Among cardiovascular disease types, people with heart failure were more likely to be negatively affected by very cold and very hot days, experiencing a 12% higher risk of dying on days of extreme heat compared to days of optimal temperature in a specific city. Extreme cold increased the risk of death from heart failure by 37 percent.

The findings were based on an analysis of health data of more than 32 million cardiovascular deaths that occurred in 567 cities in 27 countries on 5 continents between 1979 and 2019. The definition of extreme weather differed from city to city. It was defined as the top 1 percent or bottom 1 percent of the "minimum mortality temperature," which is the temperature at which the lowest mortality rate is achieved.

For every 1,000 cardiovascular deaths, researchers found that:

  • Extreme heat days (above 86°F in Baltimore) accounted for 2.2 additional deaths.
  • Extremely cold days (below 20°F in Baltimore) accounted for 9.1 additional deaths.

Of the types of heart disease, the highest number of additional deaths were found in people with heart failure (2.6 additional deaths on days of extreme heat and 12.8 on days of extreme cold).

"While we don’t know the reason why the effects of temperature were more pronounced in patients with heart failure, it could be due to the progressive nature of heart failure as a disease," Dr. Khraishah said. “One in four people with heart failure are readmitted to the hospital within 30 days of discharge, and only 20 percent of heart failure patients survive 10 years after diagnosis.”

Climate change has been found to cause extreme weather events at both ends of the spectrum, with warmer summers and colder winters. A 2021 study published in the journal Science found that Arctic warming caused a change of events that led to a disruption of the polar vortex that caused periods of extreme cold in the Northern Hemisphere.

Barrak Alahmad, MD, PhD, a researcher at the Harvard TH Chan School of Public Health at Harvard University in Boston and a faculty member at the School of Public Health at Kuwait University in Kuwait City, was the study’s corresponding author. . Dr. Khraishah and Dr. Alahmad led an effort over the past four years to build the heart disease mortality database for this study with their colleagues from more than 35 institutions around the world.

DATA FOR ANALYSIS

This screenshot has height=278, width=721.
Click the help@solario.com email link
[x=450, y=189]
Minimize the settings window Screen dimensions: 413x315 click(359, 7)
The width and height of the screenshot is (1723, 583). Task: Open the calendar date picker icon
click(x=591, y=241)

--

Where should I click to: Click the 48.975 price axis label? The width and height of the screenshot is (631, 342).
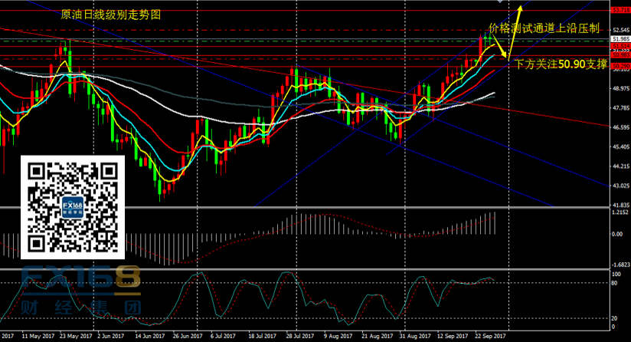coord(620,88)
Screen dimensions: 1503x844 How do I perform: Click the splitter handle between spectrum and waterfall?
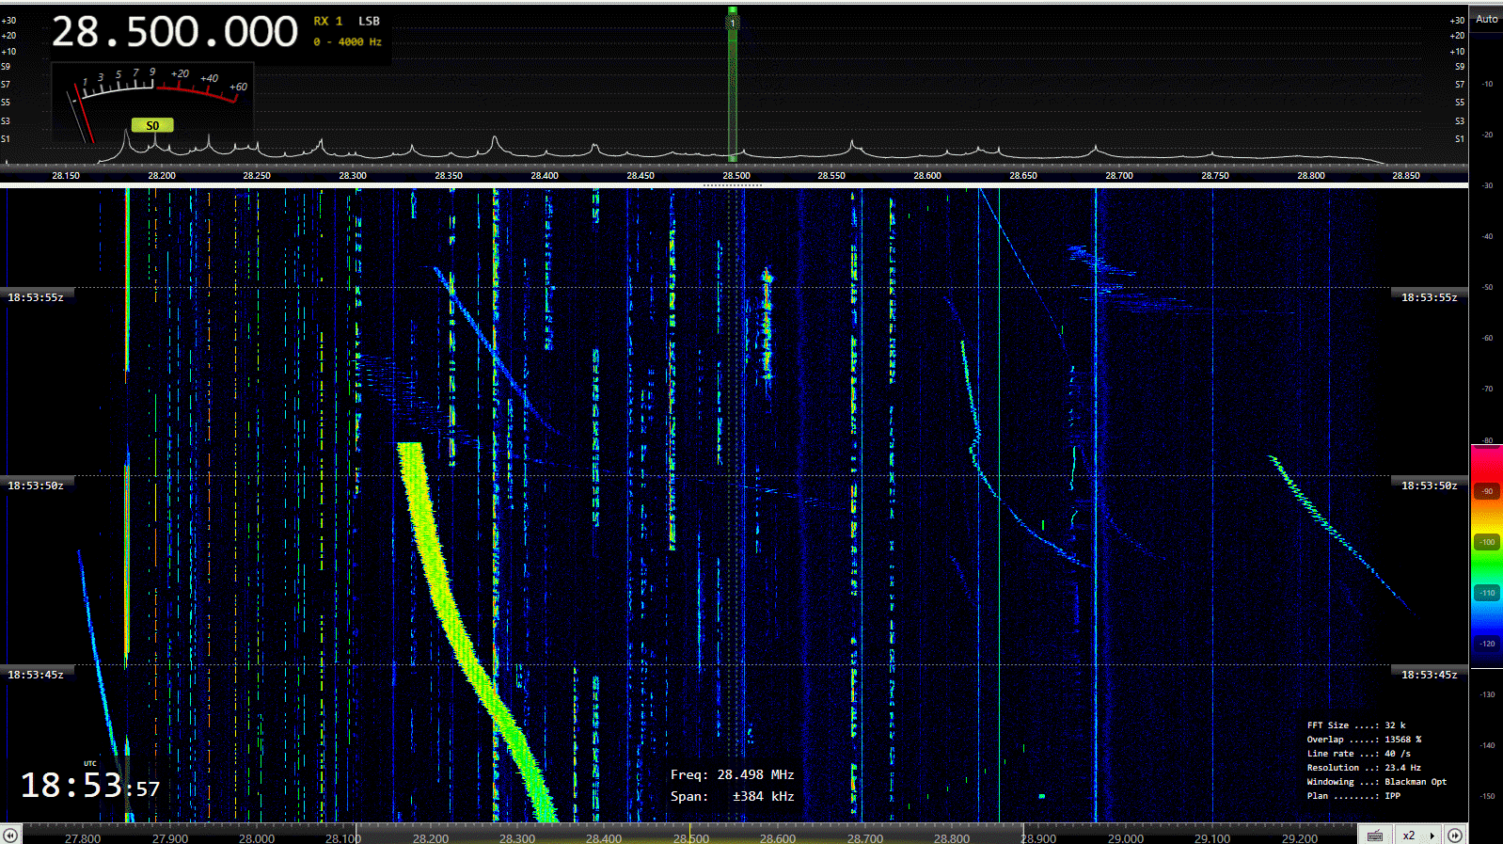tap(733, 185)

PROBLEMS AND TASKS
1 - Write out the part of the passage on temperature and cardiovascular deaths that opens with the words containing "Barrak Alahmad, MD, PhD, a" and closes with "around the world.".
2 - In the passage on temperature and cardiovascular deaths, how many cities did the analyzed deaths occur in?
3 - Continue the passage on temperature and cardiovascular deaths from where it stops.
You can set aside the material above.

ANSWERS
1 -
Barrak Alahmad, MD, PhD, a researcher at the Harvard TH Chan School of Public Health at Harvard University in Boston and a faculty member at the School of Public Health at Kuwait University in Kuwait City, was the study’s corresponding author. . Dr. Khraishah and Dr. Alahmad led an effort over the past four years to build the heart disease mortality database for this study with their colleagues from more than 35 institutions around the world.

2 - 567 cities.

3 -
The team developed and expanded the heart disease mortality database as part of the Multi-Country, Multi-City (MCC) Collaborative Research Network. This is a consortium of epidemiologists, biostatisticians, and climate scientists who study the health impacts of climate and environmental stressors related to mortality rates.

"This study provides an indisputable link between extreme temperatures and heart disease mortality from one of the largest multinational data sets ever assembled," said Mark T. Gladwin, MD, Dean, UMSOM, Vice President for Medical Affairs, University of Maryland, Baltimore, and the John Z. and Akiko K. Bowers Distinguished Professor. "Data can be mined deeper to learn more about the role of health disparities and genetic predispositions that make some populations more vulnerable to climate change." Such questions will be addressed in future research, according to Dr. Khraishah.

Some limitations of the study include an underrepresentation of data from South Asia, the Middle East, and Africa. It could be that extreme heat had more impact than initially measured due to this lack of data.

The researchers took into account humidity and air pollutants, which could have explained the excess deaths in places with extreme temperatures. They also controlled for the delayed effect of temperature on human health (lag effect) and the climate zone.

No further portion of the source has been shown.